Auch Obenauf sieht ein, dass er wohl etwas voreilig gehandelt habe, zumal bis zum Stichtag des 15. März dieses Jahres keine Verwendungsnachweise der Hubert-Hölzl-KG bei der Stadt Saarheim eingegangen waren. Er beschließt daher, die Sache selbst in die Hand zu nehmen, und geht die Rückabwicklung der Zahlungen an die Hubert-Hölzl-KG an. Das Telefonat mit Hermann-Hubert Hölzl ergibt, dass das Geld auch tatsächlich nicht für die Lärmsanierungsmaßnahme verbraucht, sondern eine neue Hobelmaschine angeschafft worden war. Auf Widerspruch der Hubert-Hölzl-KG sei nämlich die Lärmsanierungsanordnung des Landesamtes für Umwelt und Arbeitsschutz vom insoweit zuständigen Ministerium für Umwelt und Verbraucherschutz aufgehoben worden, so dass keine Notwendigkeit für die Durchführung der Maßnahme mehr bestanden habe. Darauf hingewiesen, dass die Stadt Saarheim prüfe, ob die 30.000,- Euro von der Hubert-Hölzl-KG zurückbezahlt werden müssten, kontert Hölzl, dass es allein seiner Entscheidung unterläge, wie das Firmenkapital eingesetzt werde; schließlich lebe man nicht in einer Planwirtschaft.

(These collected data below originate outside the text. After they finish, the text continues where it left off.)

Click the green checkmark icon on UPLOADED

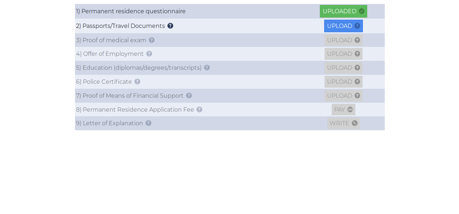click(361, 11)
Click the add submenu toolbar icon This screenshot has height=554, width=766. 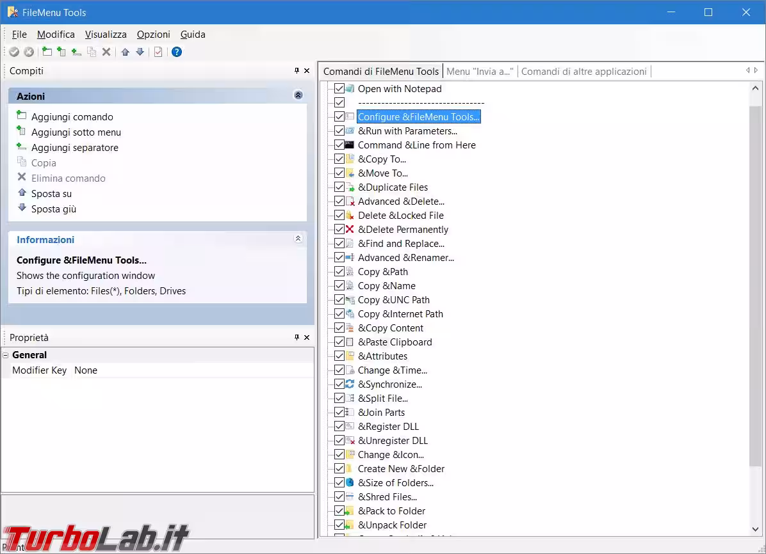coord(61,52)
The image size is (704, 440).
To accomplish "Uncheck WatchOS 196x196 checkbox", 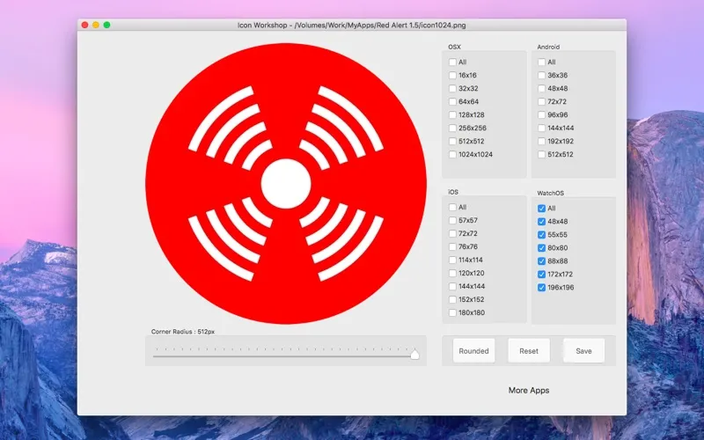I will (542, 288).
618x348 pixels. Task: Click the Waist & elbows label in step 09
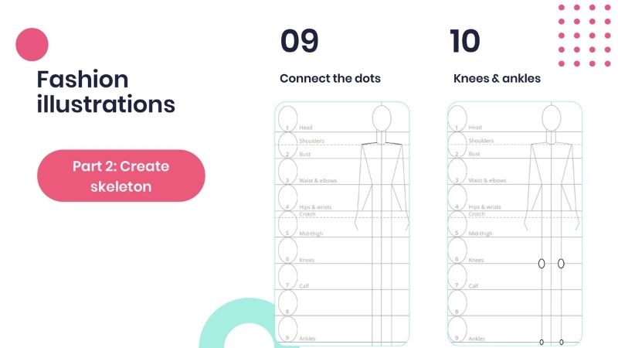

Daraufhin erhält die Hubert-Hölzl-KG am 26. April dieses Jahres einen ausführlich begründeten und mit einer ordnungsgemäßen Rechtsbehelfsbelehrung versehenen Bescheid des Oberbürgermeisters der Stadt Saarheim, der Folgendes anordnet:

1. Der Zuwendungsbescheid vom 20. November des vergangenen Jahres wird rückwirkend aufgehoben.

2. Die Hubert-Hölzl-KG wird verpflichtet, 30.000,- Euro an die Stadt Saarheim zurückzuzahlen.

In der Begründung wird ausgeführt, der Zuwendungsbescheid sei wegen fehlender gesetzlicher Ermächtigung rechtswidrig. Zudem habe die Hubert-Hölzl-KG die ihr gewährten Mittel zweckwidrig verwendet, so dass schon deshalb eine Rückerstattung geboten sei. Gründe, die eine Aufrechterhaltung der Zuwendung rechtfertigen könnten, bestünden nicht: Im Interesse der Wirtschaftlichkeit und Sparsamkeit der öffentlichen Haushaltsführung sei die Stadt Saarheim darauf angewiesen, ihre Mittel nur entsprechend ihrer Zweckbestimmung zu verwenden. Im Übrigen bestehe kein Grund für die Annahme, die Rückforderung der Zuwendung würde die Hubert-Hölzl-KG in die Insolvenz treiben, so dass sie insbesondere auch verhältnismäßig sei.

Hermann-Hubert Hölzl hält die Forderung des Oberbürgermeisters für eine Unverschämtheit und einen Vertrauensbruch. Er erhebt daher im Namen der Hubert-Hölzl-KG nach erfolglos durchgeführtem Widerspruchsverfahren fristgerecht beim Verwaltungsgericht des Saarlandes Klage gegen den Bescheid vom 26. April.